Activist Starboard Nominates Four Directors at Huntsman
(Bloomberg) -- Activist investor Starboard Value has nominated four directors to the board of Huntsman Corp. as it believes additional oversight is needed to deliver on the chemicals group’s promises to improve performance.
Starboard, which owns a 8.6% stake in Huntsman, said in a letter to the company’s Chairman Peter Huntsman on Wednesday that it believed a decade-long valuation discount is “a clear sign of investor skepticism.”
The New York hedge fund has nominated James Gallogly, Sandra Beach Lin, Susan Schnabel and Starboard’s managing member Jeff Smith to the Huntsman board to add additional oversight and hold management accountable, it said.
The company’s shares closed up 4.5% to $37.52 in New York on Wednesday, giving Huntsman a market value of $8.2 billion.
Smith said in the letter that he was pleased with the recent announcements around financial targets, capital allocation and portfolio changes, which he said incorporated some of his firm’s suggestions.
“However, we hope that the board recognizes that it is not lack of aspiration, but a lack of execution, that has historically frustrated shareholders,” Smith said in the letter, a copy of which was obtained by Bloomberg News.
Huntsman has said in recent weeks it plans to add three new directors to its board as part of its ongoing board refreshment. It has also launched a strategic review of its textile effects division and realigned its management compensation practices. Its shares have gained about 13% in the last month through Tuesday’s close.
The company said in a statement Wednesday that the latest initiatives were part of a strategy it began in 2017 that has seen a significant repositioning of its portfolio and has generated meaningful shareholder value.
It said it has held numerous meetings with Starboard in recent months, and has tried to work constructively with the firm, including on its board refreshment initiatives.
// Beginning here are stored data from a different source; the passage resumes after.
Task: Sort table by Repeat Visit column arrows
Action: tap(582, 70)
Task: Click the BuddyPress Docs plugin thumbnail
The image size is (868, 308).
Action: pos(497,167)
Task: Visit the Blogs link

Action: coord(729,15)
Despite several good faith attempts it said it was unable to reach an agreement, it said.
“There was, and continued to be, no misalignment with Starboard on the company’s objectives and strategic initiatives,” it said. “Starboard is more concerned with installing their handpicked candidates on Huntsman’s board than allowing the board and management team to create shareholder value, through our multiple initiatives that Starboard supports.”
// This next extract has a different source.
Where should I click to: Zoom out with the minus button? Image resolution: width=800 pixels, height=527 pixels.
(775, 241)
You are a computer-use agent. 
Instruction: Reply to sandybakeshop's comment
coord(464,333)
Smith said he believed the company has excellent assets and said Starboard is excited for the potential upside at the company. But he argued that the company has a long history of overpromising and underdelivering.
“We believe shareholders are not only skeptical that management will finally begin to deliver on its commitments, but also that the board will hold management accountable if it falters,” he said. “After years of poor governance, we recognize that the company has reactively added new directors. Unfortunately, the board’s actions over the past two weeks have left us incredibly concerned that new faces are simply perpetuating old shareholder-unfriendly tendencies.”
Smith said he has been particularly frustrated by the company’s unwillingness to engage with Starboard on its board refreshment efforts, and reacting in a highly defensive manner. It argued the board quickly implemented its own board refreshment strategy, and shortened the nomination period from nearly a month to 10 days. In continued “poor form,” it announced the changes in a press release on New Year’s day, he said.
Huntsman has also refused Starboard’s requests to use a universal proxy card, which would allow investors to pick and choose which directors to support from the company’s slate of directors and Starboard’s own nominees. Regulators have said they will make such cards mandatory starting in September.
“It is clear to us that direct representation of shareholders is needed, especially in light of recent actions taken by the board, including its newest directors, which serve to disenfranchise the company’s shareholders,” Smith said.